JEFFERSON MEASURES A MOOSE

by Mara Rockliff ; illustrated by S.D. Schindler

Pub Date: Aug. 4th, 2020
ISBN: 978-0-7636-9410-4
Publisher: Candlewick

A rivalry between Thomas Jefferson and a French naturalist is detailed in this lengthy picture book.

In Rockliff’s rollicking tale, Jefferson jots down numbers everywhere he goes. He reads a new book by a famous Frenchman named Buffon, claiming that “America [is] a terrible, miserable, cold, damp place where nothing good could grow” and animals are unnaturally small. Jefferson is mystified by these claims from a person who has never even been to America, and he sets out to prove him wrong. Amid the Revolutionary War, Jefferson finds time to compile enough numbers for a book, Notes on the State of Virginia. When he is asked to represent the new United States in France, Jefferson hopes to have his book presented to Buffon, but “the famous Frenchman had already made up his mind.” Jefferson compiles more numbers—measurements of animals small and large—and finally has a rotting moose carcass sent to Buffon. Anticlimactically, Buffon dies without acknowledging the huge animal. Schindler’s finely detailed illustrations are well suited to the subject and impress with period detail; they include one background character of color among the otherwise all-white cast.
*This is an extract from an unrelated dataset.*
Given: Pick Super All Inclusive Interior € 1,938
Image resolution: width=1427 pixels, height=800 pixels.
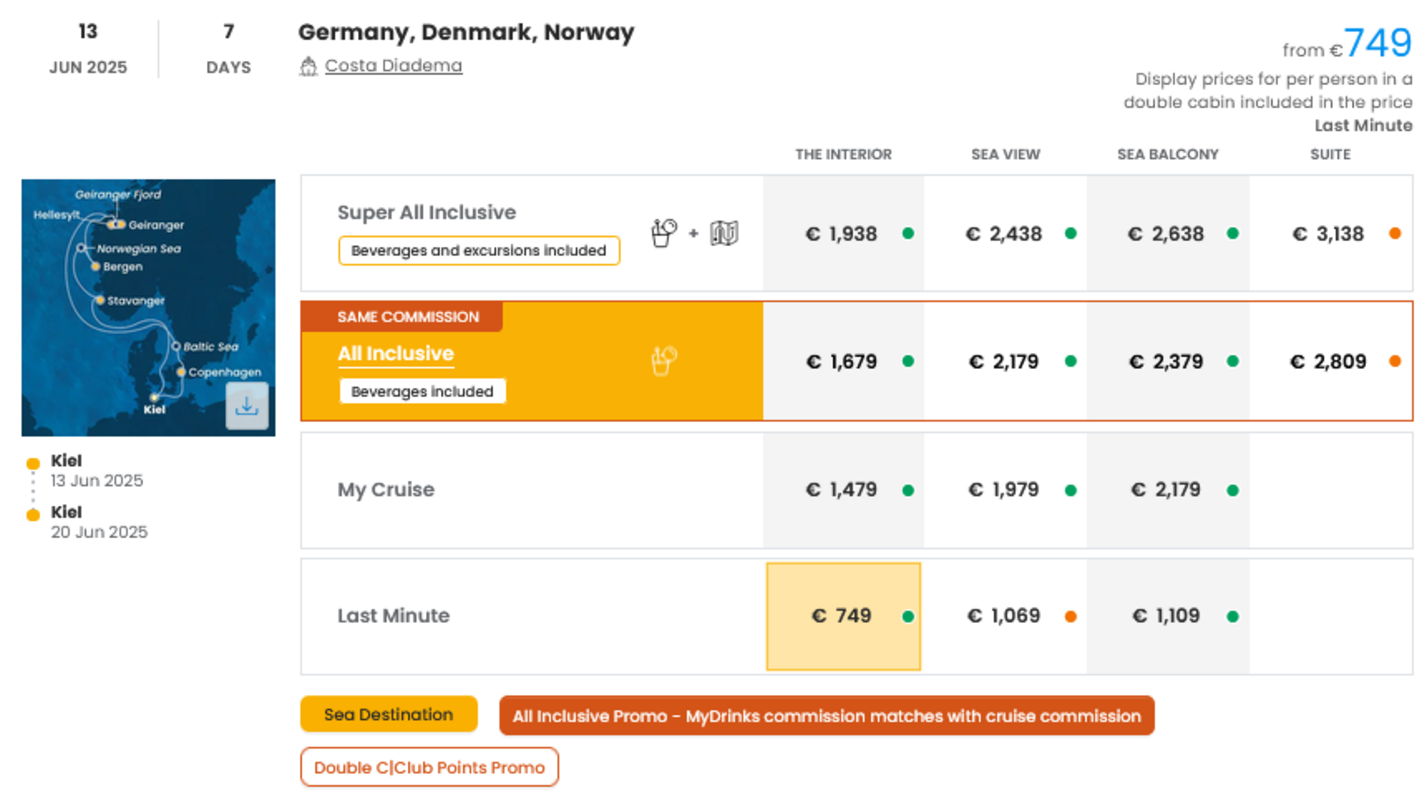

Children obsessed with the early republic and with science may find this obscure tale entertaining, but adults familiar with Jefferson’s writings and biography will hesitate to share this frivolous anecdote with children, as it ignores his legacy of racism and slavery even in the backmatter notes, which span six pages.

Though engagingly conveyed, this slight account grievously lacks context.